** start of Supplied data **
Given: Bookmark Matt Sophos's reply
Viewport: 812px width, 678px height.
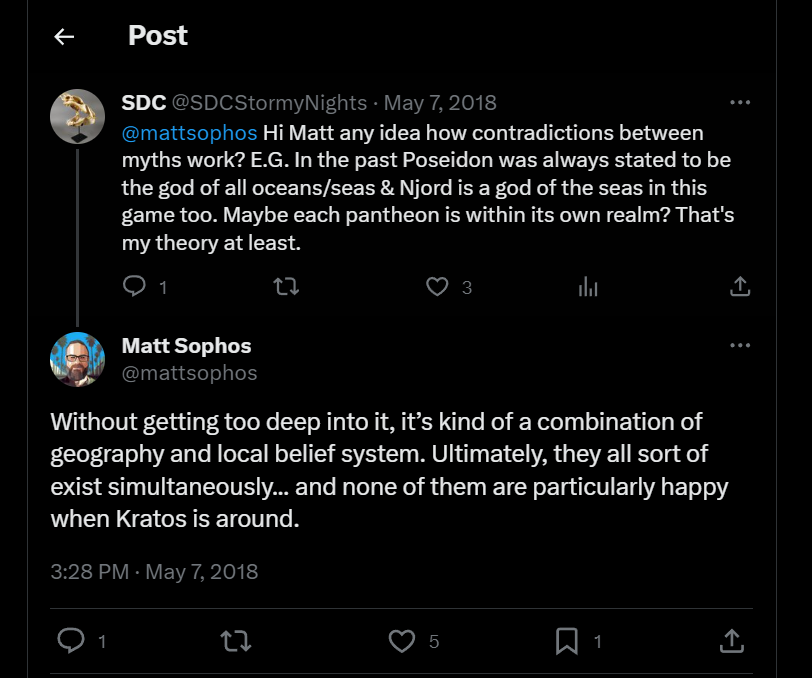Looking at the screenshot, I should 567,640.

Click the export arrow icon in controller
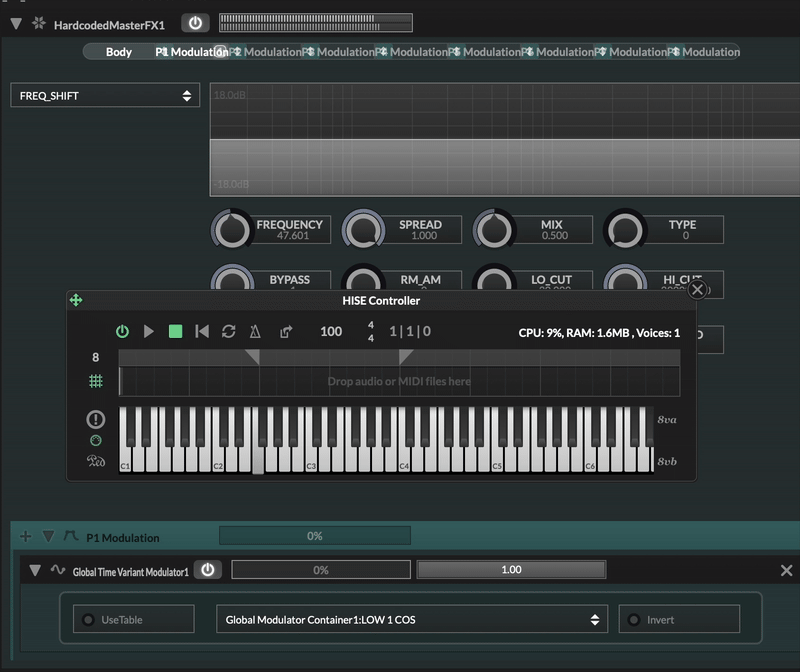tap(286, 331)

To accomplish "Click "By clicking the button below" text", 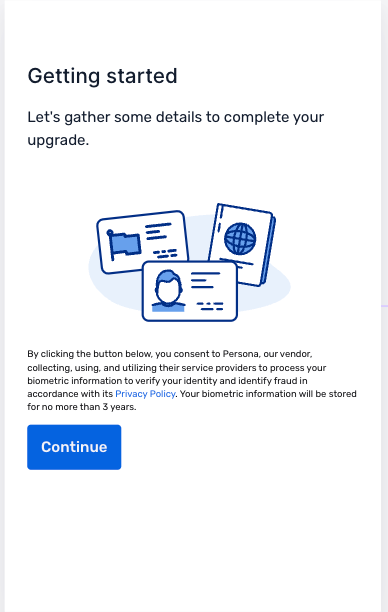I will pos(89,354).
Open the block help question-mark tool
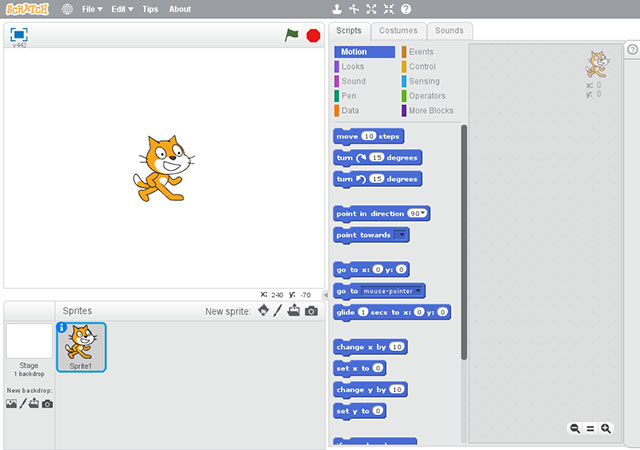Screen dimensions: 640x450 pyautogui.click(x=406, y=9)
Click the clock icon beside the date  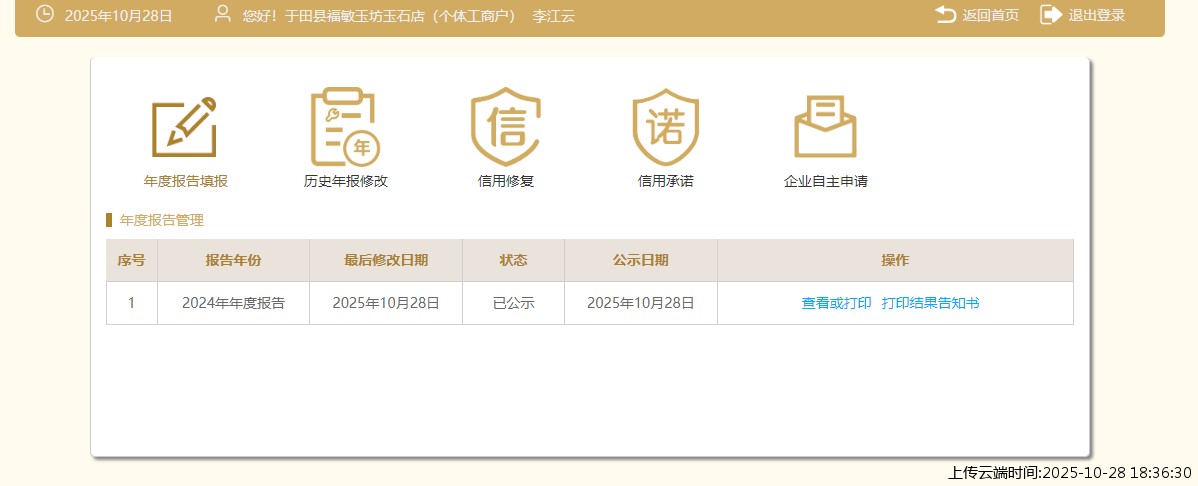point(45,14)
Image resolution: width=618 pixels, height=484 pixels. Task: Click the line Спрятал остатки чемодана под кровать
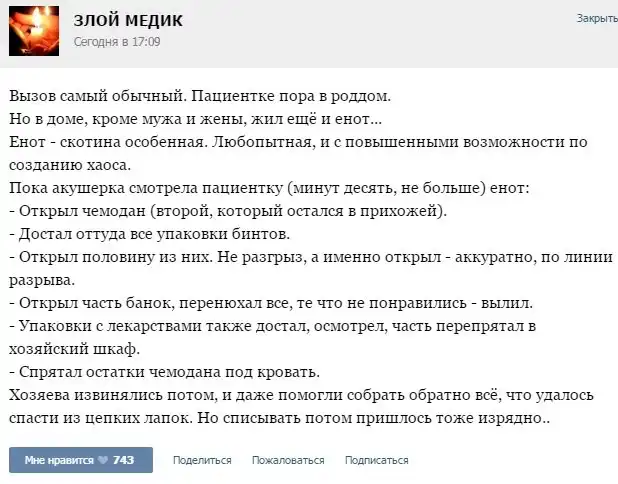[x=163, y=372]
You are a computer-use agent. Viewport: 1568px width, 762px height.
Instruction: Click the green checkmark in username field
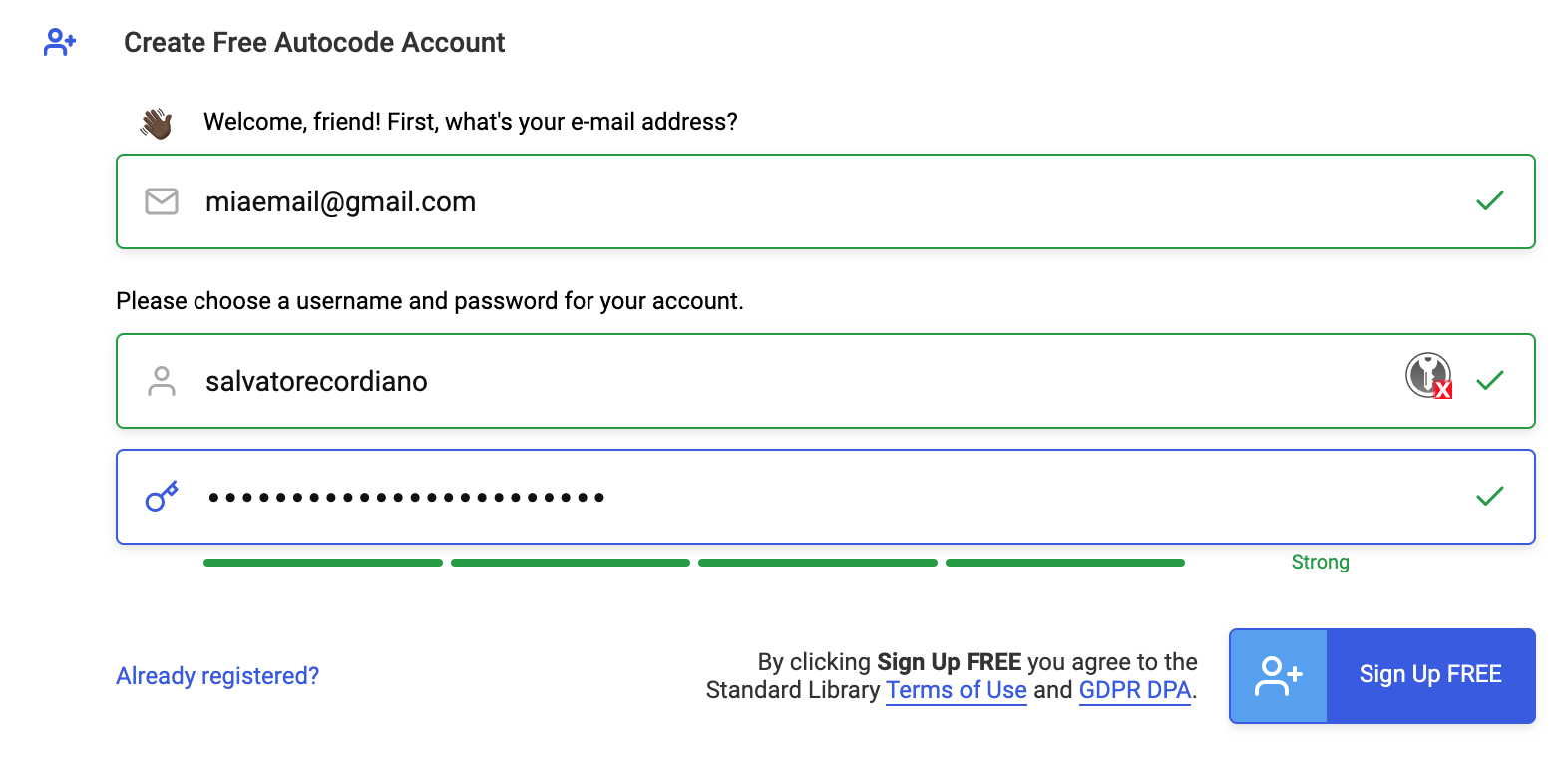(x=1489, y=381)
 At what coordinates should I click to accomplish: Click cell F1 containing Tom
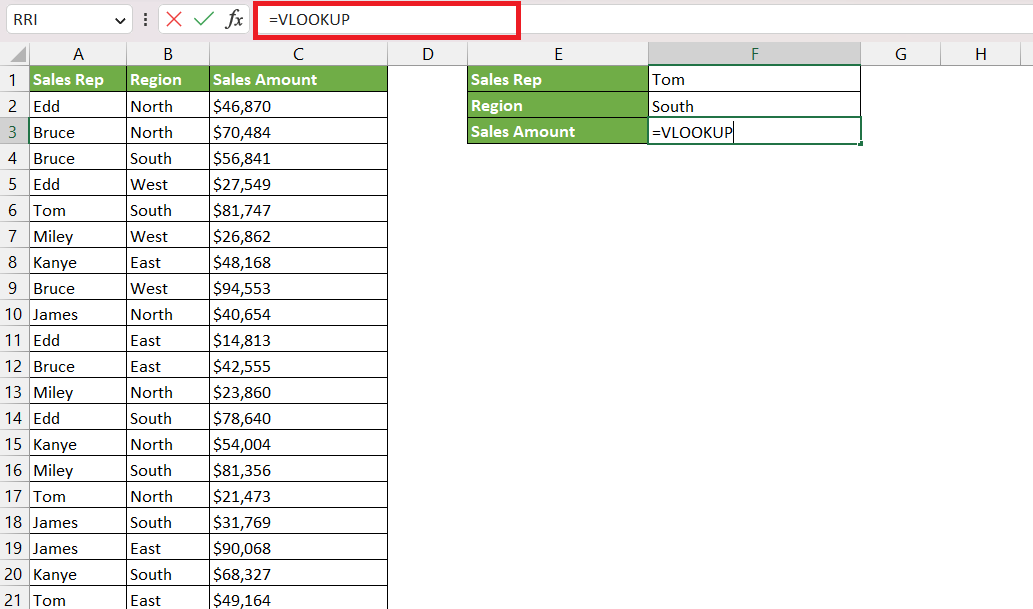754,79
** end of Supplied data **
## [What is required]
Edit the stretch from the line containing "Image resolution: width=618" through the end of the data, replacing "green" with "gray" and leaving everything else unchanged. Omit the pictures from your answer.

## [Task output]
Image resolution: width=618 pixels, height=484 pixels. Task: Click the line Спрятал остатки чемодана под кровать
[x=163, y=372]
You are a computer-use agent. Viewport: 1568px width, 762px height.
Instruction: Click the gray checkmark in username field
(x=1489, y=381)
 At what coordinates should I click to accomplish: Click cell F1 containing Tom
754,79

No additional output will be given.